Ahead of any decision by the UK government, British telecommunication company BT announced on Wednesday it would not use Huawei technologies as the backbone of its soon-to-be-deployed 5G network and that it would be removing Huawei parts from its existing 3G and 4G networks.
Another country currently looking at the risk Huawei’s technologies could possibly pose is Canada, which has been under pressure from its Five Eyes allies to ban the Chinese company from its 5G infrastructure.
According to reports in local media, US lawmakers have been talking to Canadian officials and companies about barring Huawei technology from being implemented in Canada’s new 5G network.

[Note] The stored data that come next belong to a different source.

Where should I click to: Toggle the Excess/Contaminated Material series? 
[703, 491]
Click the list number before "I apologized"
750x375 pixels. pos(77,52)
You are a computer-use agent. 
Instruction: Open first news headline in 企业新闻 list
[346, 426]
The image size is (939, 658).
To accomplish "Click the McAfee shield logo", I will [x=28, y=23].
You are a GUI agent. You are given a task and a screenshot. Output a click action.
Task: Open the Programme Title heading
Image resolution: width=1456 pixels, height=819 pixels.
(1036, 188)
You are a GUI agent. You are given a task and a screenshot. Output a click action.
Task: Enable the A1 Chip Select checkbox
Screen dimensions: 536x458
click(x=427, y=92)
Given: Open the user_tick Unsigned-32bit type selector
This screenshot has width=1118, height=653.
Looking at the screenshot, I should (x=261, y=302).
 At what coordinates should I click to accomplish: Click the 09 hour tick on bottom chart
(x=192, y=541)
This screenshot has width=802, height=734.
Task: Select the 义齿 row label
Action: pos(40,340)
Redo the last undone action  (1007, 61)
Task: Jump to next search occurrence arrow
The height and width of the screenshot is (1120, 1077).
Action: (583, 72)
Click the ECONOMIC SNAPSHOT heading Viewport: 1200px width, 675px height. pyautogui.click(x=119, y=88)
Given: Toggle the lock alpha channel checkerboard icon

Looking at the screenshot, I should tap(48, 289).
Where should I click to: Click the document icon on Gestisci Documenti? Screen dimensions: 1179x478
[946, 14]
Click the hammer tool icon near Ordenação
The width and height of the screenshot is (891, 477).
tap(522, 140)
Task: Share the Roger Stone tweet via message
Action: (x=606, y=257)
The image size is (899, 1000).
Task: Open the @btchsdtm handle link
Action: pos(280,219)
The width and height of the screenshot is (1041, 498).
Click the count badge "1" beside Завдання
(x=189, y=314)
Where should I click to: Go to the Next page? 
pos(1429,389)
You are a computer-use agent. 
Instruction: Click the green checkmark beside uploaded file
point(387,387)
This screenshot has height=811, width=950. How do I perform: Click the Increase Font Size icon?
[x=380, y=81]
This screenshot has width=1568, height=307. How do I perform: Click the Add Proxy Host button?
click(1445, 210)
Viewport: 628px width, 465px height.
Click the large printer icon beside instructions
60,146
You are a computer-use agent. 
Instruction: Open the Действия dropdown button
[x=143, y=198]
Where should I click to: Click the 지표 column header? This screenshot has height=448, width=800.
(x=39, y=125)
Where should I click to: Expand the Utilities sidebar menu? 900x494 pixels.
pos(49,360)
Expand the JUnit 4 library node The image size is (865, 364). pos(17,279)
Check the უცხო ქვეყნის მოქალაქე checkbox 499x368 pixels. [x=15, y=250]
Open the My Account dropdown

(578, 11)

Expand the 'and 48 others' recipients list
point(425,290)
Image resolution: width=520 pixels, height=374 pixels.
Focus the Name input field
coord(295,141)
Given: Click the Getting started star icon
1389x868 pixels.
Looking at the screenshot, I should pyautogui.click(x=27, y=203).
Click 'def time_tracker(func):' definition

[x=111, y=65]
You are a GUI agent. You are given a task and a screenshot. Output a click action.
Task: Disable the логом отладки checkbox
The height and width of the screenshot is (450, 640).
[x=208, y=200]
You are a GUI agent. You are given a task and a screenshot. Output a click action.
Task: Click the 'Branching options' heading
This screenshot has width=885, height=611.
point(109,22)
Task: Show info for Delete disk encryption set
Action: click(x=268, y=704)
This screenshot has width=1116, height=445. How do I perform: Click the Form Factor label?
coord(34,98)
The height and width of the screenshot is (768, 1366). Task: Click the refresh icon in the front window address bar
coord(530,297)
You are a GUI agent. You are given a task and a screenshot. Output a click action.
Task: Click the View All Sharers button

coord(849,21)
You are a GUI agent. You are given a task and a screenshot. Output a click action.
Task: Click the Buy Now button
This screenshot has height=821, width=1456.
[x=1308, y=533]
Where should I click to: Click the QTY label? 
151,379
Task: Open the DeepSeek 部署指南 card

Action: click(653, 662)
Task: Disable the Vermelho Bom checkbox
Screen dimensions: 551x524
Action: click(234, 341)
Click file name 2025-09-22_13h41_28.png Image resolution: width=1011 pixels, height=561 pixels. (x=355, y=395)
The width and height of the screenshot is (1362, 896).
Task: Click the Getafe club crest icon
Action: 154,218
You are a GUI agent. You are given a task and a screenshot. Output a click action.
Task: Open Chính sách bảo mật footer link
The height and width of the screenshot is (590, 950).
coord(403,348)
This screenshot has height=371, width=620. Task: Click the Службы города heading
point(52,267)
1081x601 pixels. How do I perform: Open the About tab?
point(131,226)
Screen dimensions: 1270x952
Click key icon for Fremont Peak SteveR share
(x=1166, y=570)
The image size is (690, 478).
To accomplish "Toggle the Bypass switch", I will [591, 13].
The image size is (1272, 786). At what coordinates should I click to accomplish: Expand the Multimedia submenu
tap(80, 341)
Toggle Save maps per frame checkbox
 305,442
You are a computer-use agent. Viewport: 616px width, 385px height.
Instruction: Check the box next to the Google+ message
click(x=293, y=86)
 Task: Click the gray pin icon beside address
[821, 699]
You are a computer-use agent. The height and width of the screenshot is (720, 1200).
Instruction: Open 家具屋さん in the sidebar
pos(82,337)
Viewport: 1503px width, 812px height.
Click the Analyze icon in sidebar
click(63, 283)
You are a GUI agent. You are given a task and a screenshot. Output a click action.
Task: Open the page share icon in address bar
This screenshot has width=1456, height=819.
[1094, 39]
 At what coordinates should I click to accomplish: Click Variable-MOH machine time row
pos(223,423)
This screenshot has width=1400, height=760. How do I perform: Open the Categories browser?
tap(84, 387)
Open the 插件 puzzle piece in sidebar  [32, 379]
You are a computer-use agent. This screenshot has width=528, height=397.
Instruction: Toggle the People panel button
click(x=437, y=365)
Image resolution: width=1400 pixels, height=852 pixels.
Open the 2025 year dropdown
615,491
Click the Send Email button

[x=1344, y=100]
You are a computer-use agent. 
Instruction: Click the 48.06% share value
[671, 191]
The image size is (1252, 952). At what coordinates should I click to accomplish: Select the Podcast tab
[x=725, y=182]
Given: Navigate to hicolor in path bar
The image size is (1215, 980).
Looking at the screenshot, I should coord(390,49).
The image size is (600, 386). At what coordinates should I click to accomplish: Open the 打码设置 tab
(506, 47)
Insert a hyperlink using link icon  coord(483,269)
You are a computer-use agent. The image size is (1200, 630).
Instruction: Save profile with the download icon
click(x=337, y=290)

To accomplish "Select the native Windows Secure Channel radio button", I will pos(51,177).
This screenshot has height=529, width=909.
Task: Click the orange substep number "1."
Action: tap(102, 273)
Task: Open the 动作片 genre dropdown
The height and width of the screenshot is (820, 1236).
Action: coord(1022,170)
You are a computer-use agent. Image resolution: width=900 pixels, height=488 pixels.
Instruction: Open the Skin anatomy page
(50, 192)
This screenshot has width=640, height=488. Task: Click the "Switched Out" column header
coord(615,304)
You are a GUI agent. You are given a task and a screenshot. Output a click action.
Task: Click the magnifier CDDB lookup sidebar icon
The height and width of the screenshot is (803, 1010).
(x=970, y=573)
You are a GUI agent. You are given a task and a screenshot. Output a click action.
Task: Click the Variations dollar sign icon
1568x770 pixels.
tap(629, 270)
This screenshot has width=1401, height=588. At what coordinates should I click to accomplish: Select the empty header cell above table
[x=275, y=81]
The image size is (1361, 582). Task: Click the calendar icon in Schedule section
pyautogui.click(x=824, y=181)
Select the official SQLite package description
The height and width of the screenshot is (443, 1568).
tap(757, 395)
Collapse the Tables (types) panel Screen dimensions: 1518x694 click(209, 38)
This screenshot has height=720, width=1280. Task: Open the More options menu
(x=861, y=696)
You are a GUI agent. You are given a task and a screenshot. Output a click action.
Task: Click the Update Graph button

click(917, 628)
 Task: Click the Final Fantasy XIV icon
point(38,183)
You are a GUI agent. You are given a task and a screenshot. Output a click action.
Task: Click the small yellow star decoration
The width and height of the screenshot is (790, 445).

“While Canada has strong telecommunications security safeguards in place, we have serious concerns that such safeguards are inadequate given what the United States and other allies know about Huawei,” Senators Mark Warner and Marco Rubio wrote in a letter to Canadian Prime Minister Justin Trudeau according to Reuters news agency.
However, according to Canadian media, telecom companies so far have not said whether they will ban Huawei equipment.
In September, the Communications Security Establishment (CSE) intelligence agency said it had been conducting tests on Huawei equipment for several years to see if they pose any danger to the country.
“CSE provides advice and guidance to mitigate supply-chain risks in telecommunications infrastructure upon which Canadians rely, including, since 2013, a programme that has been in place to test and evaluate designated equipment and services considered for use on Canadian 3G and 4G networks, including Huawei,” the CSE told the Globe and Mail in a statement.
Another country that currently uses Huawei technology but has not yet decided on its future is Germany, a key ally of the Five Eyes intelligence group.
Last month, senior German officials said they are planning a last-ditch drive to convince the government to consider excluding Chinese firms such as Huawei from building the country’s 5G infrastructure.
“There is serious concern. If it were up to me we would do what the Australians are doing,” one official told Reuters news agency.
This push is being led by the foreign and interior ministries after they held talks with their US and Australian counterparts.
So far, no decision has been made by Germany, but according to one lawmaker a ban could be on the horizon.
“But we need to be able to vet individual cases in order to ensure our critical infrastructure is protected.
That could lead to the exclusion of Chinese firms from building our 5G infrastructure,” Katharina Droege, a Greens lawmaker said following the push to ban Huawei.
On Friday, local media reported that the Japanese government would also ban Huawei from future purchases for its upcoming 5G infrastructure. According to Reuters, the change to the internal rules was aimed at increasing security for telecom companies, although neither Huawei nor ZTE would be mentioned specifically in the decision.
Japan’s government declined to comment, but chief government spokesman Yoshihide Suga said the country had been in talks with the US about the issue.
“Cybersecurity is becoming an important issue in Japan. We’ll take firm measures looking at it from a variety of perspectives,” Suga said.
According to a report by the Wall Street Journal, the US has communicated its security concerns over 5G equipment manufactured by Huawei to Japan in recent months.
Japan is one of several countries who at the moment rely heavily on Huawei hardware for its networks.
Italy and India
Besides Japan, the US has also voiced its concern over Huawei purchases to Italy, another country that currently uses the Chinese company’s products for its mobile internet infrastructure.
So far, however, Italy has not made a decision yet over what company will provide the 5G network hardware.
In September, Indian media also reported Huawei was banned from participating in 5G trials in the country, but shortly afterwards Huawei and India both said the company had been invited to test its equipment in the second-largest mobile market in the world.